This is where the advice to eat nothing your grandmother wouldn’t recognize comes in.  Basically, he says, if you eat real foods from before the days of food science, you should wind up with a diet that reflects cultural knowledge of what makes you healthy.

The problem with this is that the apple’s been eaten and we can’t go back to Paradise.  Once we have knowledge of Mexican and Thai and sushi, we’re not going to be happy living on an American farm diet full of English or Germanic touches circa 1910 (which would probably be what most of us, strictly choosing to eat like Grandma, would wind up with).  But the danger of being an omnivore is that in choosing to eat from many cultures, we’ll wind up cherrypicking the most appealing foods from those cultures– and miss out on the balance part.

To my mind, the grandmother advice doesn’t really work, except as a reminder to keep a skeptical eye toward the new foods (or, as Pollan calls them, edible foodlike substances) that pop up every year in the supermarket.  The other problem is that the foods in the supermarket aren’t themselves any more, anyway.  Grandma might recognize a steak (though it’d look pretty darn lean to her) but its cornfed taste would seem very odd.  And that difference conceals the fact that a cornfed steak is lacking precisely the omega-3s that were one of a grassfed steak’s contributions to your balanced diet and health.  It really isn’t the same food it was in her day.

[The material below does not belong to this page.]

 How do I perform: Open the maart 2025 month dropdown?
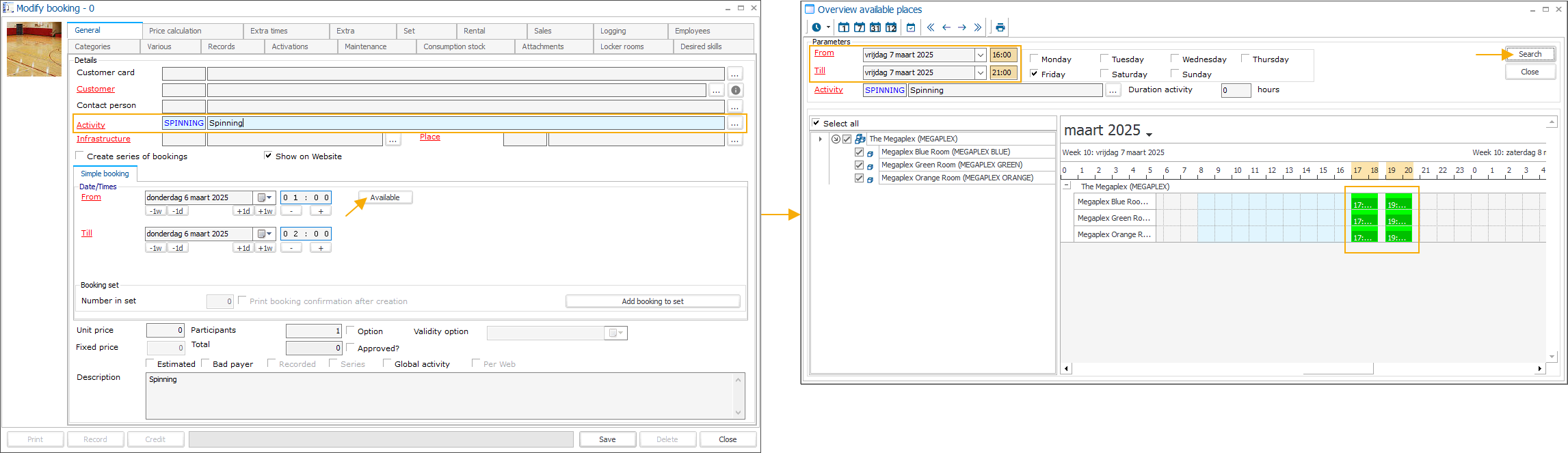coord(1149,134)
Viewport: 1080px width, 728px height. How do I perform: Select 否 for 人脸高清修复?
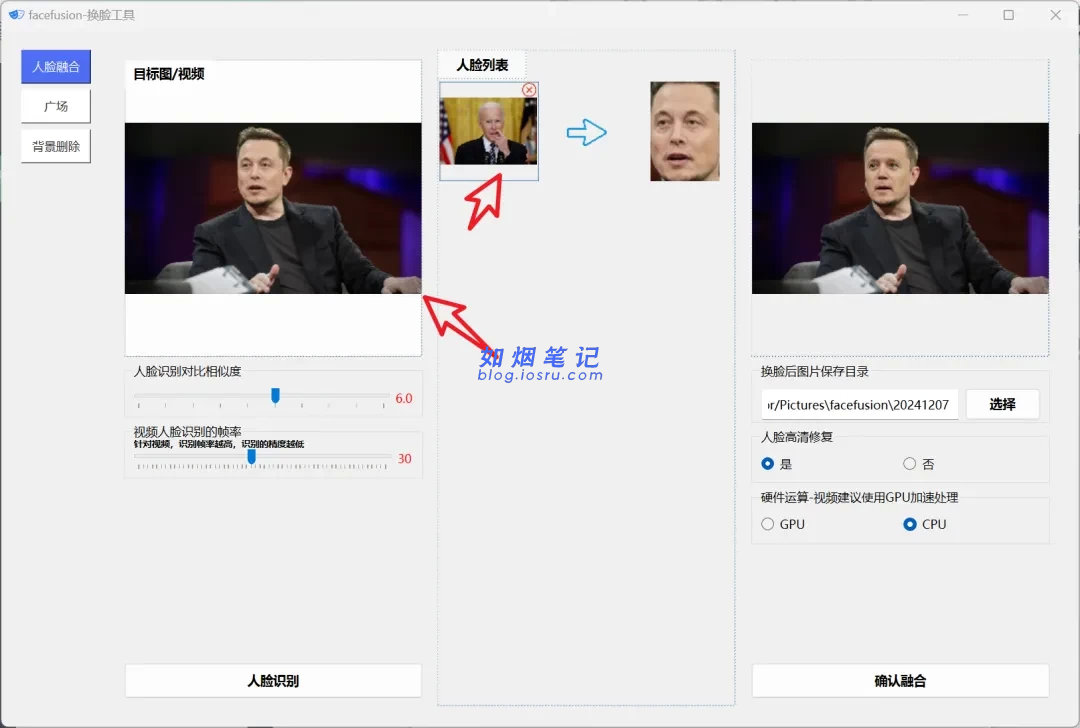click(x=909, y=464)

Nevertheless, Pollan does try to identify some basic principles which, if followed, will help you generally work your way toward a diet as balanced and healthy as Grandma would have recognized:

Shop the peripheries of the supermarket and stay out of the middle.  [Since the real stuff tends to be along the walls, and the fake stuff is in the center.]

Avoid food products that make health claims.  [If it had to be engineered and tested, it’s too fake to be part of a balanced Grandma diet.]

Eat meals.  [Grabbing a sack of food and wolfing it down in the car, or grazing all afternoon, is not a meal.  The way the French sit and eat for an hour and a half has all sorts of mechanisms built into it to provide satisfaction and feedback without stuffing yourself silly.]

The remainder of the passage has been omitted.